Dalam konteks yang lebih luas dari vaksin, tak mudah mendeteksi penyembunyian pendanaan riset atau bahkan penulisan yang bermasalah secara etis. Dan sialnya, dunia akademik sudah sering menciderai ilmu pengetahuan itu sendiri dengan praktik-praktik yang tidak etis.

Dalam sebuah surel tertanggal Februari 2015, William Heydens, seorang eksekutif perusahaan pertanian Monsanto, memerintahkan kepada para stafnya untuk mengarang sebuah kajian ilmiah tentang keamanan pestisida yang diproduksi perusahaannya. Apa cara yang dilakukan Heydens agar kajian tersebut dipercaya banyak orang? Sangat mudah: ia meminta sejumlah ilmuwan untuk mencantumkan nama mereka dalam kajian tersebut. Praktik serupa, ujar Heydens, pernah dilakukan Monsanto pada tahun 2000 dan berhasil.

Naif tentunya bila kita membayangkan praktik semacam hanya dilakukan oleh Monsanto.

Jurnal-jurnal medis di AS bahkan secara terang-terangan hidup dari bayaran perusahaan-perusahaan medis raksasa. Dalam studi yang dilangsungkan terhadap 52 jurnal medis berpengaruh di AS, Jessica J. Lie menemukan bahwa lebih dari separuh editornya menerima bayaran dari perusahaan farmasi dan produsen alat-alat medis. Mereka rata-rata memperoleh $27.564 dan ini belum mencakup biaya riset yang mencapai rata-rata $37.330.

Bagaimana dengan Indonesia?

Kehidupan akademik di Indonesia memang tidak mengorbit di jurnal.

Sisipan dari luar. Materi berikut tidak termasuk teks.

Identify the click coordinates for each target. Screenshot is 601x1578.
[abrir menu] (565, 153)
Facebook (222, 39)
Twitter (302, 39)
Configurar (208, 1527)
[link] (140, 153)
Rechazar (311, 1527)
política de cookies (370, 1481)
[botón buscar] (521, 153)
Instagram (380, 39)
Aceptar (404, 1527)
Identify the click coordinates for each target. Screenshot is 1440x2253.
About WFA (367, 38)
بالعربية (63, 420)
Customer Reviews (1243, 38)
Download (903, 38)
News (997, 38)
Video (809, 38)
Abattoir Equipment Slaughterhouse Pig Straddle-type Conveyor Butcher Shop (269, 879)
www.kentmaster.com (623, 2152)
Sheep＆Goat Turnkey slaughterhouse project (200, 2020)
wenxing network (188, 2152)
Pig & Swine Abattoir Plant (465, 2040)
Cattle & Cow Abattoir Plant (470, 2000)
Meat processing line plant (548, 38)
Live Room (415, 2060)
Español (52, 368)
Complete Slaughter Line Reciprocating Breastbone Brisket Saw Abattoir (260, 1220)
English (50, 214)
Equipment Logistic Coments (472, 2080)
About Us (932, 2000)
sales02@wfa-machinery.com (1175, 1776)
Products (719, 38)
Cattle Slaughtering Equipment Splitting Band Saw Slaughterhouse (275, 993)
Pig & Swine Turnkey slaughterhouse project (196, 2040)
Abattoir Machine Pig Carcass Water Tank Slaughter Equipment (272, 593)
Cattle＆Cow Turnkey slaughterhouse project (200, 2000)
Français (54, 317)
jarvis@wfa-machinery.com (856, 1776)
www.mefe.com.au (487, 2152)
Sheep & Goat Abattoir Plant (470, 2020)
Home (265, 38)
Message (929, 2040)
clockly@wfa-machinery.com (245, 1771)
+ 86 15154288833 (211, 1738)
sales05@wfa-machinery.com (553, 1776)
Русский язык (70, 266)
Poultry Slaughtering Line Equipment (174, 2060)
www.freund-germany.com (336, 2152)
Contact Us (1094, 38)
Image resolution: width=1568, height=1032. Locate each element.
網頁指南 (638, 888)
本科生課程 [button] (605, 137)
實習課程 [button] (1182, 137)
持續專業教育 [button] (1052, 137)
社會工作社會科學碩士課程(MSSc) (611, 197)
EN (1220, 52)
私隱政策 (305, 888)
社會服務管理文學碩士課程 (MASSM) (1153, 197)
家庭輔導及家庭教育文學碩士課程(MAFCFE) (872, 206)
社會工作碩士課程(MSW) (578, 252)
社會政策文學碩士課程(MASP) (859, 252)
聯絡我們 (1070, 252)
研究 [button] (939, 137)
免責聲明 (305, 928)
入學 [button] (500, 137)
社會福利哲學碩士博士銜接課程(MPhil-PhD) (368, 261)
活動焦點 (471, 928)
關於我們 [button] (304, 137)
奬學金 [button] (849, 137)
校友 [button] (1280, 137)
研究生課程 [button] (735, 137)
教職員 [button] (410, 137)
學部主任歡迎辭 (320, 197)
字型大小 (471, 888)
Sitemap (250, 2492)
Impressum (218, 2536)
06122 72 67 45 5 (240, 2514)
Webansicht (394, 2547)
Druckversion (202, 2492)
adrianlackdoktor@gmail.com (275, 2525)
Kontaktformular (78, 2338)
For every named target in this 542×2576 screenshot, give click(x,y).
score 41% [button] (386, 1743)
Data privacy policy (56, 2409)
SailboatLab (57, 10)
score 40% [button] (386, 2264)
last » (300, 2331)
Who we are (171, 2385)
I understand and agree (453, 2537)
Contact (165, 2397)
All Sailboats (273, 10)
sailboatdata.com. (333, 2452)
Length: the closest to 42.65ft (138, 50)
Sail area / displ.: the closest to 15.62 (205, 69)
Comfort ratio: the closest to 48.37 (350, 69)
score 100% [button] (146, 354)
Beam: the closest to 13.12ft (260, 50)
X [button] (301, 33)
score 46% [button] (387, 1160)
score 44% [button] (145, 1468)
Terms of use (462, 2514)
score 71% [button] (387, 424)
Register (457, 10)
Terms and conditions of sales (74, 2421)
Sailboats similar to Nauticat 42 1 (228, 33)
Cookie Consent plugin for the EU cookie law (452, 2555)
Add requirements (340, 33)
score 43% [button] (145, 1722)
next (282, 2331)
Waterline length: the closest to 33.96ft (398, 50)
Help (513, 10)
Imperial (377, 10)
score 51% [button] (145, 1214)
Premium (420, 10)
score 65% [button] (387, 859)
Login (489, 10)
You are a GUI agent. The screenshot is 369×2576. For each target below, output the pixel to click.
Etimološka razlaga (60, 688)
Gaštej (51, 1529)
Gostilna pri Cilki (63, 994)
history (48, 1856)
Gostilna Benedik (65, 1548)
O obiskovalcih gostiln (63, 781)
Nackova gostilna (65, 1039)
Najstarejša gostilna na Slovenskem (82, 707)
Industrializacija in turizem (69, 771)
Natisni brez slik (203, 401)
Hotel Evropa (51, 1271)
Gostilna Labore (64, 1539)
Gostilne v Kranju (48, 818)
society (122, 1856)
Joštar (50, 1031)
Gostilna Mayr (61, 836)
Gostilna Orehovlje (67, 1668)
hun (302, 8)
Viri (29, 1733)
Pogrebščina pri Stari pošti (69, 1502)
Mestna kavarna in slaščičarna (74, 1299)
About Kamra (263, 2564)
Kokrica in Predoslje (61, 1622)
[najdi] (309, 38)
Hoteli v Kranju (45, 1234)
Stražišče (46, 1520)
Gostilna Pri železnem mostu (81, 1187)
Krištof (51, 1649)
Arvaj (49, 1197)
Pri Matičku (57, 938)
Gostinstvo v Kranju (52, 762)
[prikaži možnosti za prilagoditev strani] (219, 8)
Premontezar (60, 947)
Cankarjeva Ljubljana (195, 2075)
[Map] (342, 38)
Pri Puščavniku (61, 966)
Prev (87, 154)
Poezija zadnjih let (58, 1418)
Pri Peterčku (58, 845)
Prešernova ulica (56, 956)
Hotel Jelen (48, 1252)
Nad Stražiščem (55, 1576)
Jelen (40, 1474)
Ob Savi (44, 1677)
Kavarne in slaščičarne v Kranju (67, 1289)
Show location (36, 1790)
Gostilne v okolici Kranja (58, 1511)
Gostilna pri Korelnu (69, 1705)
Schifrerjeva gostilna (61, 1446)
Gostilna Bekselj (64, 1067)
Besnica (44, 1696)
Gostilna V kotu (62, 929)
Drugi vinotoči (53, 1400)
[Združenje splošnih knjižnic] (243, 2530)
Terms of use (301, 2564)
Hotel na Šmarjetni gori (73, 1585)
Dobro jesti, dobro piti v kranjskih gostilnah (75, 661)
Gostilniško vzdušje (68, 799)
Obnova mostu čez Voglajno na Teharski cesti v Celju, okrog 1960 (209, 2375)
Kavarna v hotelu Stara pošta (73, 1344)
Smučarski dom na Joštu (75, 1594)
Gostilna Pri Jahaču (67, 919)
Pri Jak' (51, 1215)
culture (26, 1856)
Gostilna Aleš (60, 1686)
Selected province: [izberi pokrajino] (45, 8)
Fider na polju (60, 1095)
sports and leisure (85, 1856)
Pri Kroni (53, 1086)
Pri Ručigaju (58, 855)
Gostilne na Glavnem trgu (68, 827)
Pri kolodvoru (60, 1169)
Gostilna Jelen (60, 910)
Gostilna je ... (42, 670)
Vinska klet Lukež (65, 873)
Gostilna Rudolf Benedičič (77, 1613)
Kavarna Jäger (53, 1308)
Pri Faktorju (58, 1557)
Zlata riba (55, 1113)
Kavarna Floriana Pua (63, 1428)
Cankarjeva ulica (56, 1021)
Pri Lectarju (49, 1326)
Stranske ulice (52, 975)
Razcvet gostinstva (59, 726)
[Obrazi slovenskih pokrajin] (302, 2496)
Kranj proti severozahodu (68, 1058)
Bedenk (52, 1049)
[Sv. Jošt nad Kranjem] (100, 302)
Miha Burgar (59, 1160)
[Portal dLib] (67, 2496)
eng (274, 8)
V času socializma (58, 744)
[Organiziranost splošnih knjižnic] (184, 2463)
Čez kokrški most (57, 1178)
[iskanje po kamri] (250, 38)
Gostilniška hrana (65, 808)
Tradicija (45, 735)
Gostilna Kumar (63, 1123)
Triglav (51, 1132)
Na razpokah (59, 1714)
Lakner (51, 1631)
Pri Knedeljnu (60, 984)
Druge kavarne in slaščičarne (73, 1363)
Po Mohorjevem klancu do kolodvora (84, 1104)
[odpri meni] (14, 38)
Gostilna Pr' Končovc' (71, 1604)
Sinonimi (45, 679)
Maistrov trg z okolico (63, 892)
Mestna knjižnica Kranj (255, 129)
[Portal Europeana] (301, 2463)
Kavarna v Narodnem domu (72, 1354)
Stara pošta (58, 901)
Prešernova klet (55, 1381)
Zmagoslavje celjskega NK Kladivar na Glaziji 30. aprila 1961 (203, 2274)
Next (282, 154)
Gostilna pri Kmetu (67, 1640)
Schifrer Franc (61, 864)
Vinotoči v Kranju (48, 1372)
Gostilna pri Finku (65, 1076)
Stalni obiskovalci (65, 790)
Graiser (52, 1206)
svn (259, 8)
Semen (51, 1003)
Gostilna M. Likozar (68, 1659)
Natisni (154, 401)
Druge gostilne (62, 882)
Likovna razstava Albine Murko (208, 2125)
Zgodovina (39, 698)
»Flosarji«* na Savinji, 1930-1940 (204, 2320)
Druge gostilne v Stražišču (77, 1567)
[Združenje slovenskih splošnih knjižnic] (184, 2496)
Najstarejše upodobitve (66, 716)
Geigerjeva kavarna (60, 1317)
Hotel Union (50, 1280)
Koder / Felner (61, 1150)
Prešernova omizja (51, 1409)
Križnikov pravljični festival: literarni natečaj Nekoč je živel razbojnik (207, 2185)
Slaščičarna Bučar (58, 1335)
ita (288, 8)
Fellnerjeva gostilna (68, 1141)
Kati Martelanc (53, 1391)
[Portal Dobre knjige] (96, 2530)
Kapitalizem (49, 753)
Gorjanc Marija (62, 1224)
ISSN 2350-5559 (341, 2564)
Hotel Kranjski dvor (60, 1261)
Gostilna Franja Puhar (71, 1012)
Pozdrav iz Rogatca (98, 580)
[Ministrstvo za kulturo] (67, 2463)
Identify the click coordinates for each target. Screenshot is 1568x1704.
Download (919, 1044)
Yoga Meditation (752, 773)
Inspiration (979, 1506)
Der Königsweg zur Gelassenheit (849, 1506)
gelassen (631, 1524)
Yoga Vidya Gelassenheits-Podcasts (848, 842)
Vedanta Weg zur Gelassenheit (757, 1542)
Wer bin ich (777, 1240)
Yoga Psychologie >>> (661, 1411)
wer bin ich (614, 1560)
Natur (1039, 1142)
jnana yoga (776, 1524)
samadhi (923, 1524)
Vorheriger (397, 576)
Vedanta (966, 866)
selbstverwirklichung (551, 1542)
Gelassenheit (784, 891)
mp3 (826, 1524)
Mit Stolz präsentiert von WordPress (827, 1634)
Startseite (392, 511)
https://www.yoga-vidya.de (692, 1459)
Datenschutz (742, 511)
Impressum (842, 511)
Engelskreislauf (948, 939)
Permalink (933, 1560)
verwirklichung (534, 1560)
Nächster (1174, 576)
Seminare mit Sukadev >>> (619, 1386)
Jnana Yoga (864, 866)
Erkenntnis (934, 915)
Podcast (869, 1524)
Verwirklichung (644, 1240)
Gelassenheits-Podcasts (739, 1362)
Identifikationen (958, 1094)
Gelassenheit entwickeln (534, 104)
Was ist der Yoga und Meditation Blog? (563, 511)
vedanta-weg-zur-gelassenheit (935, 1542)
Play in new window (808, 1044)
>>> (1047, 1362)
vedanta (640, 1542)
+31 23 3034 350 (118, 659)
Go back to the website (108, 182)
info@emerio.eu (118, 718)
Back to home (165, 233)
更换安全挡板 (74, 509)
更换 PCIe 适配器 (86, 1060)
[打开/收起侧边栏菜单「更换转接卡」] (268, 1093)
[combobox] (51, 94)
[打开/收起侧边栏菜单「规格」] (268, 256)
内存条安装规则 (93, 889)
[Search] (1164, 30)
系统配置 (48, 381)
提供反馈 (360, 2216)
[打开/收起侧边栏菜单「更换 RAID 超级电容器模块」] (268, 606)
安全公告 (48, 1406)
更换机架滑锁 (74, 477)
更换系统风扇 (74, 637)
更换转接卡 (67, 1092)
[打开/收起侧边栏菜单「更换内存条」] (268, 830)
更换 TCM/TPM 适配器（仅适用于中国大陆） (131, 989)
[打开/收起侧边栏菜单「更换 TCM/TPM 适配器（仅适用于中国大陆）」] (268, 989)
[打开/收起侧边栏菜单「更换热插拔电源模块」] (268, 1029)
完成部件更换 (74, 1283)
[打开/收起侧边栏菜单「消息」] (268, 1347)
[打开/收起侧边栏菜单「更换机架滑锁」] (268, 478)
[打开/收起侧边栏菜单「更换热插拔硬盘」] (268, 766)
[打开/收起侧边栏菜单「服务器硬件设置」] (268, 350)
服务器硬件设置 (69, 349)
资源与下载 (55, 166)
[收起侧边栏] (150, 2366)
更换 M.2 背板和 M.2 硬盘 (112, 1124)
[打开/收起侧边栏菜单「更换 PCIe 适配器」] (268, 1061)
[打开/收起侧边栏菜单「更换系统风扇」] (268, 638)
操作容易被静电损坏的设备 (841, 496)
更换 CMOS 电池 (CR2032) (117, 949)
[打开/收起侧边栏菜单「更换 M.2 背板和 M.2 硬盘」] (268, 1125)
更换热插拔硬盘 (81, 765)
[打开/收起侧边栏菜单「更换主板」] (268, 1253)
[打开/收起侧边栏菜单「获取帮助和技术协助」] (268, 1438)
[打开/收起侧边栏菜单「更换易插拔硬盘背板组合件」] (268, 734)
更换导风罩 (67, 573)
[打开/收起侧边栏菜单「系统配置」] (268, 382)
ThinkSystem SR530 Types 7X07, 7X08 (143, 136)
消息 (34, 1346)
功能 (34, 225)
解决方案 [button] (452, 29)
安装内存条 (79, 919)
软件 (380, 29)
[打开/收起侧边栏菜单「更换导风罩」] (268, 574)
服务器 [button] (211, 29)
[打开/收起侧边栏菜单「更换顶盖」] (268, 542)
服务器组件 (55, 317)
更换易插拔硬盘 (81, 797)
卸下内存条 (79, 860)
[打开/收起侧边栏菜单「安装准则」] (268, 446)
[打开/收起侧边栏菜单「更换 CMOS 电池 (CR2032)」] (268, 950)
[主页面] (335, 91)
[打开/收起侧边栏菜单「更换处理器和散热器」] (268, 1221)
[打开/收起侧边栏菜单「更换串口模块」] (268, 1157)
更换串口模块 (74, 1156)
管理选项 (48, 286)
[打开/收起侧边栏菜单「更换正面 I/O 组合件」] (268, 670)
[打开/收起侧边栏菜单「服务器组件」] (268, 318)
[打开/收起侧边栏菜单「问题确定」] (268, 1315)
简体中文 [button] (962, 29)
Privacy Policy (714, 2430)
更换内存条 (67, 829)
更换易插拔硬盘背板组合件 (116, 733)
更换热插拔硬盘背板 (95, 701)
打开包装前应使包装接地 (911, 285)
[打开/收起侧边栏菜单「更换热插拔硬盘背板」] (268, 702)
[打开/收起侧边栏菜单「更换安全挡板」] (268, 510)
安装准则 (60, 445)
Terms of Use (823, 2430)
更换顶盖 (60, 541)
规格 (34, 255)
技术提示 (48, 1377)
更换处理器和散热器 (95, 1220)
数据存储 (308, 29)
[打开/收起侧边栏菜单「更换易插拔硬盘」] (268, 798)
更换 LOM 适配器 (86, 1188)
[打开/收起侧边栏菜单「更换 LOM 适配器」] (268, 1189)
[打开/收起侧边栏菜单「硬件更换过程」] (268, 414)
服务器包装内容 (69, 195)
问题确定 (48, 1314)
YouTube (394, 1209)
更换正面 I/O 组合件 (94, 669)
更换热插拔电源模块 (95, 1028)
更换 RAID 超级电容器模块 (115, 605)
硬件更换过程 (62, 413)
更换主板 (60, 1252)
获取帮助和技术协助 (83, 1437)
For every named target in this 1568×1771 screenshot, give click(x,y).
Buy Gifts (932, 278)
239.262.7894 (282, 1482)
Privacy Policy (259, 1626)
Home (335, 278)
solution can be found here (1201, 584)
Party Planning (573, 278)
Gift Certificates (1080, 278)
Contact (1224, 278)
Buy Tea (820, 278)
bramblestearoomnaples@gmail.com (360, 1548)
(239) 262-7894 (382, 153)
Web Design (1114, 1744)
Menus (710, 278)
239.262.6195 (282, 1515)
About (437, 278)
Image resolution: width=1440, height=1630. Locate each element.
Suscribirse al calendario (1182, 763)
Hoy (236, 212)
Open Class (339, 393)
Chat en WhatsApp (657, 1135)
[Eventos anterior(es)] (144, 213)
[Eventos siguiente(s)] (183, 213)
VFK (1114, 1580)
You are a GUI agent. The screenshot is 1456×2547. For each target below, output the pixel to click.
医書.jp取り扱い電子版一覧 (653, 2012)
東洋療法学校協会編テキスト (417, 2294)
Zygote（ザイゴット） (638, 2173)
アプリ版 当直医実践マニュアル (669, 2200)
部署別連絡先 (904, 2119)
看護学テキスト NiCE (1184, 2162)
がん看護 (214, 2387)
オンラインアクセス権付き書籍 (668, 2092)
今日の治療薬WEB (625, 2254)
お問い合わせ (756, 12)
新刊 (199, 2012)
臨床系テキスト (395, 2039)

Namun, analisis Mengenai Dampak Lingkungan (AMDAL), yang berlangsung tak kurang dari 40.000 kali per tahun, adalah ruang di mana kredensial keilmuan jamak dilelang tanpa memedulikan kehidupan orang banyak.

Amdal Semen Indonesia adalah contoh besar yang bisa dirujuk: ia tak pernah mempertimbangkan kerusakan daya dukung hidup bagi lingkungan masyarakat di sekitar wilayah pabrik di pegunungan Kendeng. Barulah setelah perlawanan bertahun-tahun yang menghabiskan banyak sumber daya, orang berangsur-angsur menyadari dampak destruktifnya.

Persoalan yang kita hadapi cukup pelik. Namun, saya tak ingin menampik arti dari kerja keilmuan. Karya-karya para pekerja pengetahuan telah membantu menyingkirkan prasangka, muslihat, serta memungkinkan kehidupan yang lebih baik. Bukankah vaksin adalah hasil dari kerja-kerja saintifik? Bukankah antibiotik yang telah menyelamatkan jutaan nyawa juga lahir dari eksperimen-eksperimen melelahkan?

Namun, tak semestinya kita juga abai pada fakta bahwa tak sedikit ilmuwan yang justru menukarkan pengabdiannya untuk fakta dengan dedikasi untuk bisnis. Pada titik itu, mereka turut menciptaan budaya anti-sains, yang salah satunya terwujud dalam ketakutan massal akan vaksinasi.

Mereka punya kapasitas untuk menciptakan hidup. Mereka pun dapat merampasnya ketika abai dengan tanggung jawabnya.

*) Isi artikel ini menjadi tanggung jawab penulis sepenuhnya.